Given that Amini was a Kurd, anger has been especially intense in western Iran’s Kurdish regions. The Hengaw Organization for Human Rights, a Kurdish organization, displayed pictures of shuttered stores and deserted streets on Wednesday, claiming that shopkeepers were on strike.

The group also shared a video that it claimed was from Saqqez, the city where Amini was born and raised, in which riot police were seen traveling by the truckload.

While Amini’s death has been the main focus of the protests, Iran’s economy has been the source of simmering resentment for years. The country’s rial currency collapsed as a result of sanctions over Tehran’s nuclear program, wiping out many people’s savings.

How many people have been killed or arrested so far during the protests is still unknown.

Iran Human Rights, an organization with headquarters in Oslo, estimated on Wednesday that at least 201 people had died. This includes the roughly 90 people who were killed by security forces in Zahedan, an Iranian city in the east, during protests against a police officer who was charged with rape in a different case. Without supplying any information or proof, Iranian authorities have claimed that unidentified separatists were involved in the violence in Zahedan.

There are numerous videos online showing riot police firing into crowds, some possibly using live ammunition.
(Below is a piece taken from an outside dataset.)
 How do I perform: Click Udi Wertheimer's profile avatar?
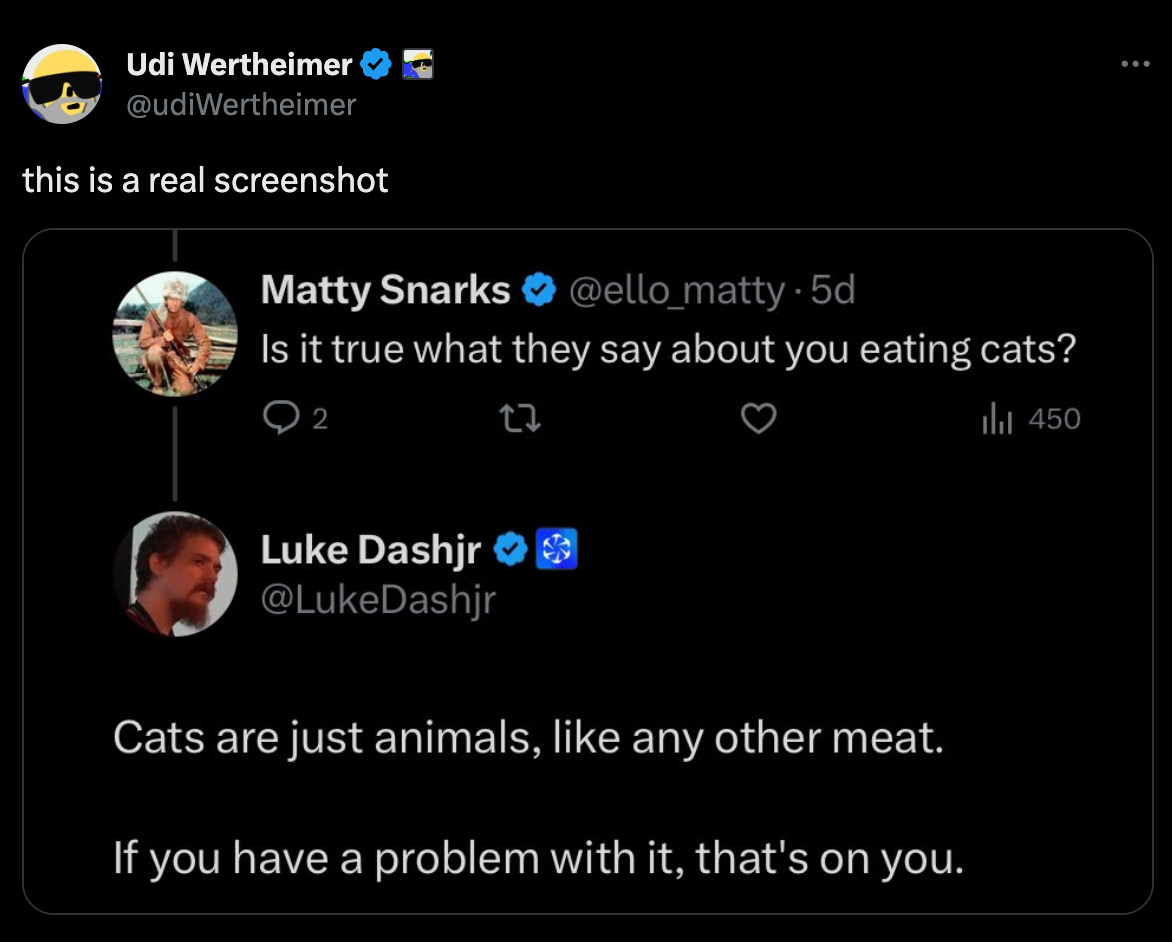(x=63, y=84)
Gen. Hossein Ashtari, the head of Iran’s police force, made the unsupported claim on state television on Wednesday that “counterrevolutionary groups abroad” were using police uniforms to fire into the crowds in response to public pressure. He asserted that some of those people had been detained by his officers.

Meanwhile, Iran’s Education Minister Yousof Nouri offered the first confirmation that school-age children had been arrested amid the protests. He declined to offer a figure for those arrest, the newspaper Shargh reported, only saying those detained had been put “in a psychiatric center,” not in jail.